Time-course of neuropathic pain in mice deficient in neuronal or inducible nitric oxide synthase

• Functional regeneration was studied in mice deficient in nNOS and iNOS.
• Mechanical pain threshold was not normalised in either strain of NOS deficient mice.
• There were no alterations in cell composition or in glutamate and μ receptor binding.
• There was a significant difference in spinal cannabinoid binding.
• NOS–cannabinoid interaction may contribute to differences in nociception.
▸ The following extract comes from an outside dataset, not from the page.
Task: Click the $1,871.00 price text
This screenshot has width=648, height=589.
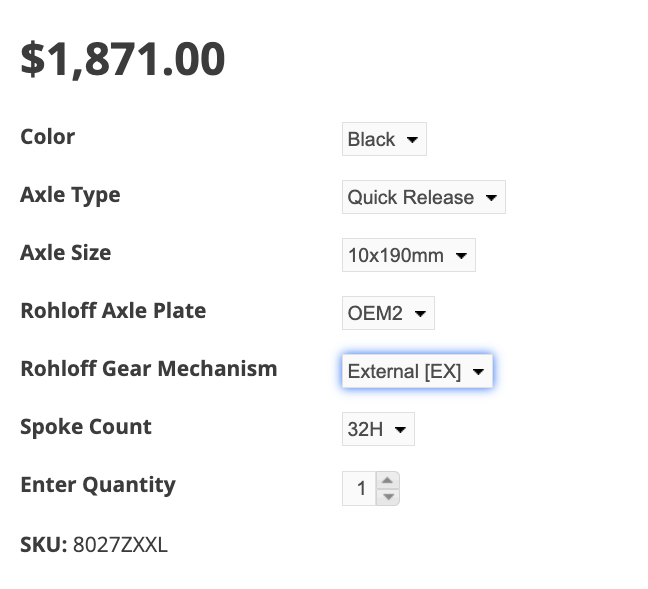Action: coord(123,59)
Nitric oxide which is synthesised by nitric oxide synthase (NOS) is involved in processes related to regeneration after nerve injury and neuropathic pain. Here we investigated functional aspects of the nociceptive system. For that purpose, the chronic constriction injury (CCI) model induced by loose ligation of the sciatic nerve was employed in C57Bl/6J wild-type (WT), nNOS and iNOS knock-out (−/−) mice. Their thermal and mechanical pain thresholds were then measured over a period of six weeks. In addition, 3H-DAMGO, 3H-CP 55.940, and 3H-l-glutamate binding, and neuronal (NeuN-immunostained) and astroglial (GFAP-immunostained) cell composition were studied. There were no significant differences in cell composition between the three strains used. Significant differences between CCI and sham-operated animals were found in nNOS−/− after day 6, in WT mice after day 10, and in iNOS−/− after day 17 post surgery. The mechanical pain threshold was normalised after day 45 post surgery in WT mice only. There were no changes in DAMGO and glutamate binding. However, we found significant differences in CP 55.940 binding in the spinal cord. It was concluded that NOS–cannabinoid interaction contributes to differences in nociceptive behaviour.